Indeed, it is true that corporate governance is probably the least controversial of all ESG topics in terms of demonstrating their relevance to investors. But it’s hard to find an SI strategy in which governance does not feature in some way.
Few investors would argue that the evaluation of corporate governance and management quality should not play a role in investment decision making in any asset class. Yet, the weight we should attach to good governance is still often debated, or is inconsistent, and there is a lack of agreement on whether poor corporate governance has a direct negative impact on sustainability.
Different perspectives
Three common ways of addressing corporate governance are – as active owners advocating for better managed companies; in ESG integration from a financial perspective; and as sustainable investors from an impact materiality perspective.

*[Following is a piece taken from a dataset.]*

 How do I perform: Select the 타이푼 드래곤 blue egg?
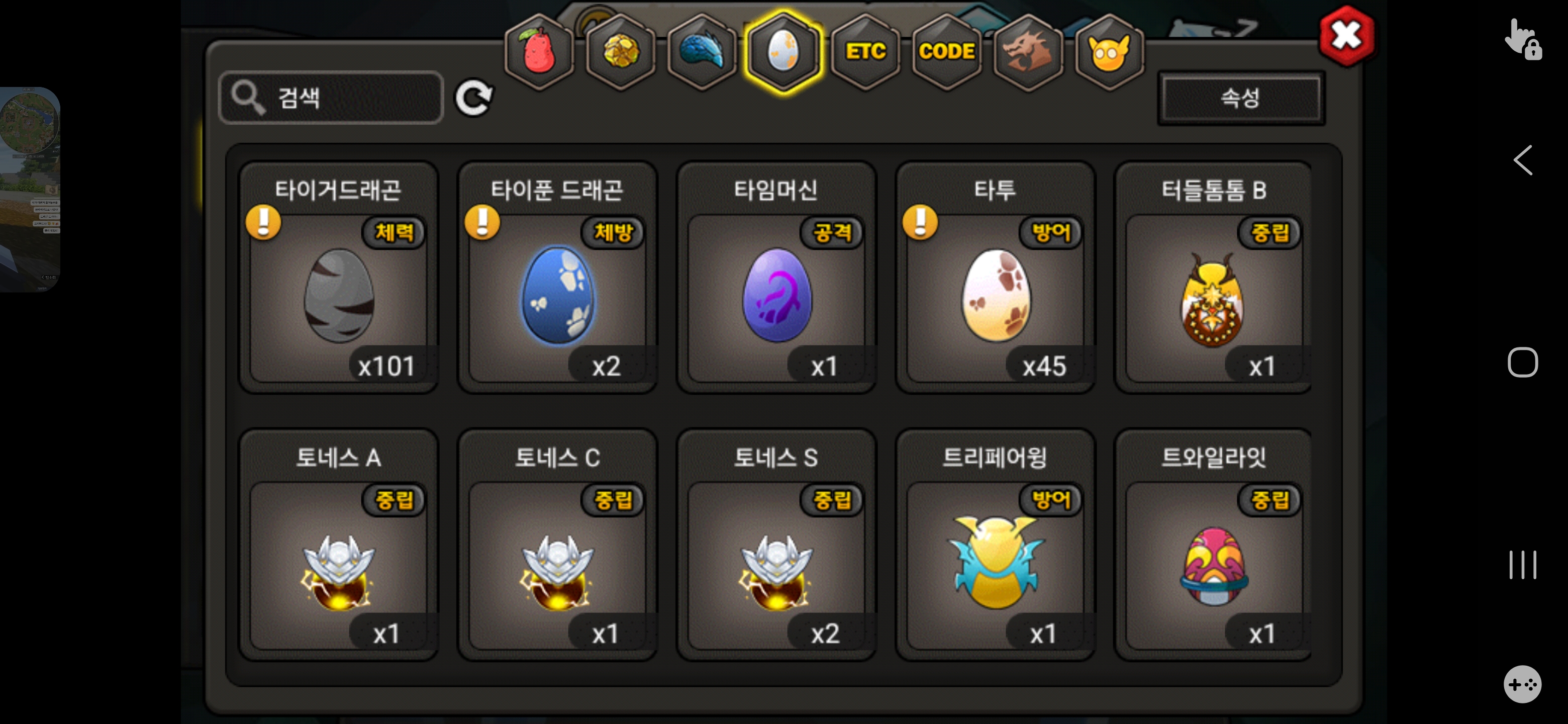pyautogui.click(x=557, y=277)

As active owners, we advocate for high-quality corporate governance in the companies we invest in, as a matter of routine. There are two angles here. Firstly, we need so find out whether companies meet minimum standards of corporate governance. Then we can ascertain which companies demonstrate the best practices that we might ideally want to have in portfolios, or those that we think would actually support future corporate financial returns.
Minimum standards vs best practices
A minimum standards approach can help to avoid the worst forms of corporate governance that lead to risks of significant mistakes – even as intentional corporate actions – that put the future of the company at risk. We should realistically expect all investments to meet minimum standards.
Best practices are much rarer. Many companies across regions and sectors do not meet a ‘gold standard’, but have a good enough approach to be an acceptable investment risk, or not to detract from making a positive impact on sustainability or a profitable investment opportunity.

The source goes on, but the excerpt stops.